12 mar Ciro Nogueira classifica com ‘eleitoreira’ PEC que prevê fim da escala 6×1
Ciro Nogueira classifica com ‘eleitoreira’ PEC que prevê fim da escala 6×1
Presidente do Progressistas também afirmou que parlamentares têm que ‘ter a responsabilidade de não botar isso só na conta do empresariado’.
O presidente do Partido Progressistas, senador Ciro Nogueira (PI), classificou como “eleitoreira” a proposta de emenda à Constituição (PEC) que prevê o fim da escala 6×1.
“É um debate muito eleitoreiro. Nós vamos ter que enfrentar essa discussão, tem que existir um apoio popular. Mas vamos ter que ter a responsabilidade de não botar isso só na conta do empresariado”, disse Nogueira no evento Brazilian Regional Market, em Brasília (DF).
A declaração foi feita em um momento em que as discussões em torno da PEC avançam na Câmara dos Deputados. Mais cedo, o relator da PEC na Casa, deputado Paulo Azi (União-BA), informou que pretende apresentar parecer em abril. Segundo ele, o presidente da Câmara, Hugo Motta (Republicanos-PB), deseja votar a proposta no plenário até julho.

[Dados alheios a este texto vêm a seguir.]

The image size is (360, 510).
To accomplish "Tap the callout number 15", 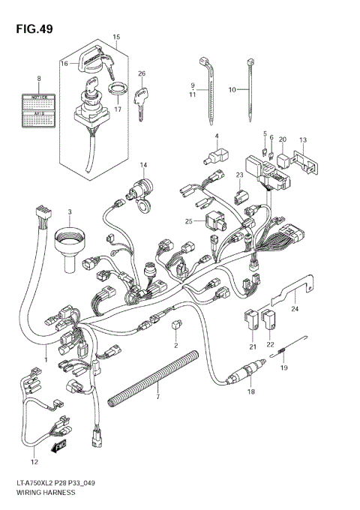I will pos(116,37).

De acordo com Nogueira, é necessário “jogar esse custo [do fim da jornada de trabalho 6×1] para o governo que está apresentando essa opção, que também venha dizer como vai contribuir com a redução tributária, através de encargos, para que a gente possa viabilizar essa melhoria de qualidade de vida das pessoas”.
O senador afirmou que o partido não deverá se ocultar dessa discussão no Congresso, “por mais eleitoreira” que seja o debate. “Vamos ter a coragem de proteger o nosso país, principalmente as pessoas que produzem empregos no Brasil”, concluiu.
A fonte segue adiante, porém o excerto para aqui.